Dent, Flint, and Flour types: These three broad categories of field (grain) corn differ in climactic adaptation, kernel composition, kernel shape, and best culinary uses. Flint corns tend to do well in wet and cold climates, they are especially common in the Northeast. They have pointed kernels in which the hard part of the kernel predominates, and they are especially good for cooking methods that involve boiling, such as polenta and johnnycakes. Flour corns are most common in the Southwest, but have been traditionally grown in many areas. Flour corns have rounded kernels in which the soft part of the kernel predominates, and can be ground into flour fine enough to use like wheat flour. They are especially good for baking. Dent corns result from crosses between flour and flint corns. Most heirloom corns from the Southeast and Midwest are dent corns, as are most modern hybrid field corns, though these hybrids have much less flavor. A dent corn kernel typically has a flinty ring around a floury center; as the kernel dries the center contracts, creating a dent in the top of the kernel. Heirloom dent corns make great cornbread, hominy, and roasting ears. All our field corns are dents unless otherwise stated. Some old-timers actually prefer eating the starchy dent corns in the same manner as sweet corns.
Disease Resistance: The tight husks of many dent corns gives them improved insect resistance.
Cooking: To roast corn preheat oven to 375-400 degrees F, or prepare a good bed of coals. Husk young ears, remove silk, replace husk, fill husk with water, drain, twist husk closed, and bake about 25 minutes. Alternately: husk completely, rub with butter, salt and pepper, foil wrap, and roast.
Packet: 2 oz (57g) unless otherwise stated (120-190 seeds, depending on variety) sows 40-60'.
Harvest and dry popcorn down as you would grinding corn. Thorough drying is important in getting kernels that will pop. Popcorns are resistant to ear damage by birds. In other respects, grow like sweet corn, referring to instructions at the top of this page.

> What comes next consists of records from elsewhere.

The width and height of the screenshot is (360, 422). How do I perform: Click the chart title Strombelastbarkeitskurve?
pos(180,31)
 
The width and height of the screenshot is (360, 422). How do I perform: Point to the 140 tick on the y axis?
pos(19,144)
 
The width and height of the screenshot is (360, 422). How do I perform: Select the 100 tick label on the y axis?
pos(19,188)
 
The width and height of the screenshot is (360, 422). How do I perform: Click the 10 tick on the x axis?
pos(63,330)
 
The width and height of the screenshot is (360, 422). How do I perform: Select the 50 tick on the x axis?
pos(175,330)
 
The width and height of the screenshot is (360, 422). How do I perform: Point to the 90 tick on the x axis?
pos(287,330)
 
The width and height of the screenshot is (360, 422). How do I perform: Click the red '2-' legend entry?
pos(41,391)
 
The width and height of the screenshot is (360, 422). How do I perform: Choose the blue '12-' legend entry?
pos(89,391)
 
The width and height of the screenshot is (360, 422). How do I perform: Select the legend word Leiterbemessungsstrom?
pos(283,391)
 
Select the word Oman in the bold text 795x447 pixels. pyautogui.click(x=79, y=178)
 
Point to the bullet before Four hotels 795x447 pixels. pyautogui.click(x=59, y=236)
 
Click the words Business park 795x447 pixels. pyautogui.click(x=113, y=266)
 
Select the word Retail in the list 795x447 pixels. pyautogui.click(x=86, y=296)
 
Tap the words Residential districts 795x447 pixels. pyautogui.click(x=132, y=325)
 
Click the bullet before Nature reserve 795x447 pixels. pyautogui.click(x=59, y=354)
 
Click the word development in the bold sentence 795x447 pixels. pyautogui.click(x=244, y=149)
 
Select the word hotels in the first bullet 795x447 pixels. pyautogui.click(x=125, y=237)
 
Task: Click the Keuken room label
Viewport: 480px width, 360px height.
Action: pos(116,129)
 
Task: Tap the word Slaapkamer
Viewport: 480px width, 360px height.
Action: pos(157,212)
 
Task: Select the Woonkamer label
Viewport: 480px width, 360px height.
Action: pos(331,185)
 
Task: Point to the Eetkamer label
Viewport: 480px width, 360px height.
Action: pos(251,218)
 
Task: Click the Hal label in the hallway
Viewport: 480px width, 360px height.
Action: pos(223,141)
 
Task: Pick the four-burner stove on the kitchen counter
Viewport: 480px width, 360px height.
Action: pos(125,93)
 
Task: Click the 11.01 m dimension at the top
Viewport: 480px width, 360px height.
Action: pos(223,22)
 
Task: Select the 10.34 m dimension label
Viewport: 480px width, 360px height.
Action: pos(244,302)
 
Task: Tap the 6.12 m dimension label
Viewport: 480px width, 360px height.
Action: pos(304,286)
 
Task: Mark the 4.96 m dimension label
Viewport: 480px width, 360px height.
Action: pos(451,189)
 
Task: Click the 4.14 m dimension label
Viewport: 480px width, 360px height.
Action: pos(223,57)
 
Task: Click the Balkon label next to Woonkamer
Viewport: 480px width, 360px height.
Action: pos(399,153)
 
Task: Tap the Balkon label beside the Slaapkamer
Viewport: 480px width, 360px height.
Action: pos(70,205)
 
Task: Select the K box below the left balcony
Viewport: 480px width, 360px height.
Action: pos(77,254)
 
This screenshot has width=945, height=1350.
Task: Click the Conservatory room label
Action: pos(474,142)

We tend to think of popcorns for popping only, but some Native Americans also grind popcorn to make bread.
Packet: 1 oz (28g) (approx. 178-378 seeds, depending on variety) sows 35-75'.

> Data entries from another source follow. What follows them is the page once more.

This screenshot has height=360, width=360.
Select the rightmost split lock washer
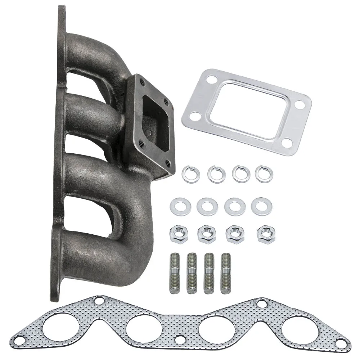264,174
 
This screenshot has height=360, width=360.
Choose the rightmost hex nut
266,234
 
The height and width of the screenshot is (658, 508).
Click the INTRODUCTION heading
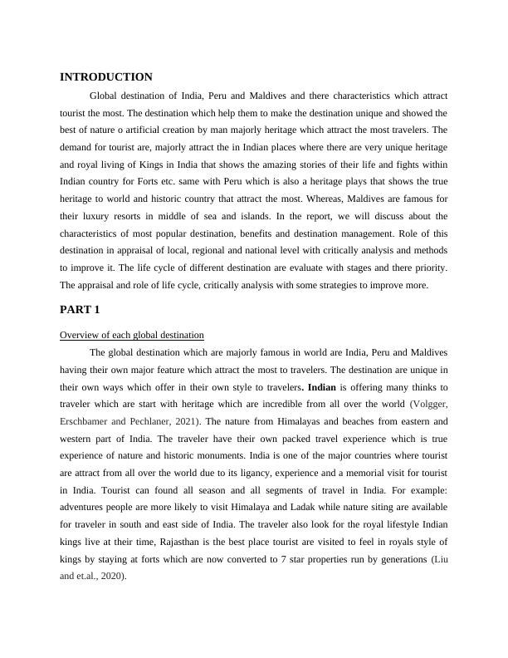click(106, 76)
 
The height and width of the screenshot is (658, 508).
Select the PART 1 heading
click(80, 309)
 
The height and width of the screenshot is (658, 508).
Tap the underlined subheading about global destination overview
click(131, 335)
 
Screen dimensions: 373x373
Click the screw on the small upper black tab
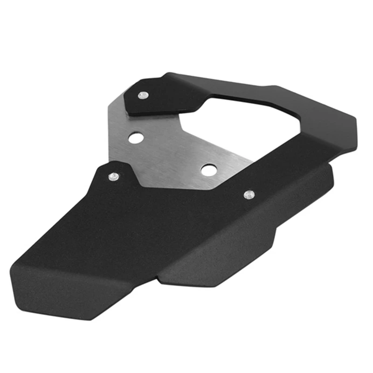click(x=142, y=95)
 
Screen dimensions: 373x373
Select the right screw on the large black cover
click(x=249, y=194)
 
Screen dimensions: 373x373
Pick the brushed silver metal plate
click(x=168, y=149)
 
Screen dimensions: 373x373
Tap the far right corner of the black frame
click(x=357, y=135)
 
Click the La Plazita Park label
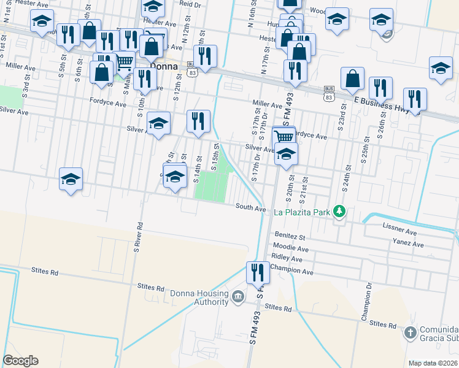click(302, 213)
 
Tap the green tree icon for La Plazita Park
click(338, 212)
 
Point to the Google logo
click(20, 361)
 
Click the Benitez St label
click(290, 236)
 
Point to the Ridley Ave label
click(287, 259)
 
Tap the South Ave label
click(251, 209)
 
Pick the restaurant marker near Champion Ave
click(257, 272)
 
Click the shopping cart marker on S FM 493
click(284, 137)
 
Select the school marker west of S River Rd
click(71, 179)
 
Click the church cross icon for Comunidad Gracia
click(410, 333)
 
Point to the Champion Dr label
click(367, 301)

Gourdseed corns are one of our oldest corns, and were commonly grown in southern Virginia. The plants of gourdseed corn are heavily stalked and bear ears having a large number of rows of thin, deep kernels. These valuable corns originated from Indian gourdseed corn dating back to at least 1700. They were used for roasting ears, and for feed and flour. At maturity the kernels of some varieties are easily shelled by a light touch to the ear. Gourdseed corns were grown until about 1940, before hybrids became popular. In 1889, gourdseed corn won the Great Corn Contest sponsored by the American Agriculturist, yielding 255 bushels per acre. Because of interest in hybrid corn, gourdseed corns were virtually extinct by the 1960s, but recently they have been found to be valuable because of their resistance to some diseases, notably southern leaf blight. Dr. Brown, former president of Pioneer Hi-Bred rediscovered gourdseed corn on a Texas farm, after a year-long search for this disease-resistant variety.
Packet: 42 g (about 150 seeds) sows 35'.